Use these key steps to keep your dental practice on the right side of patient privacy requirements.
As dental offices digitize more and more of their patient data, it’s critical that they do everything in their power to protect and secure that data. The Health Insurance Portability and Accountability Act (HIPAA) law is based on the premise that patients entrust us with their most personal information, with the expectation that we will do our best to prevent it from falling into the wrong hands.
Here are the top 4 things you can do right now to ensure your practice is HIPAA compliant.

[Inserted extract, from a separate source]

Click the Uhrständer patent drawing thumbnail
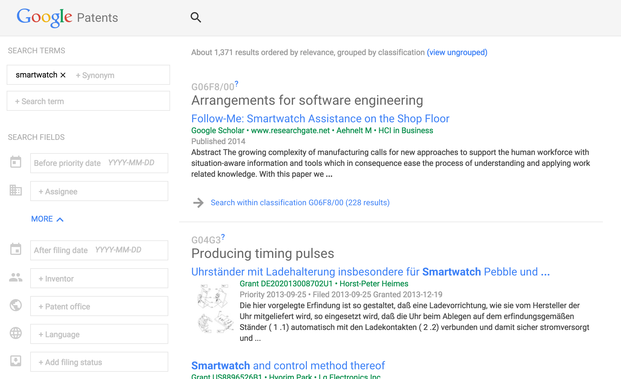The height and width of the screenshot is (379, 621). coord(215,308)
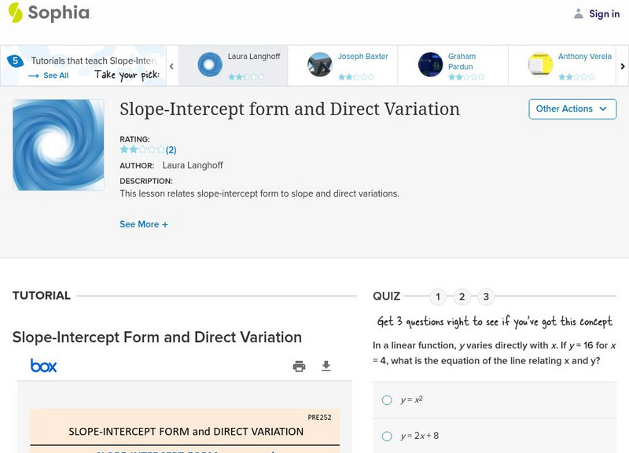This screenshot has height=453, width=629.
Task: Select the answer y = x² radio button
Action: (387, 400)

Many of you likely have been told by your information technology (IT) department that you should replace any computers running Windows Server 2012. The reason for this is that Microsoft ended support for this operating system on October 10, 2023, which means there will be no more security patches.1 An unpatched operating system is a huge risk. Offices need to either upgrade or replace their systems as soon as possible. You still have many software programs besides Windows that you use; these too must be patched. Many IT companies offer what is often called managed services, which is a fancy way of saying automated software that does the heavy lifting.
It makes sense for all offices to encrypt their data. Any data breach would not need to be reported if you can establish that the data were encrypted before the breach occurred. The good news is that Windows Server versions from 2012 or later, in addition to Windows 10, have a free, built-in encryption module called BitLocker so you don’t have to buy a separate program to encrypt your data.
Backup and Disaster Recovery
Although backing up your data is obviously critical, even in the absence of HIPAA rules, there are multiple laws that relate to the backup, such as having it off-site, testing and verifying it on a regular basis, and ensuring that it is encrypted.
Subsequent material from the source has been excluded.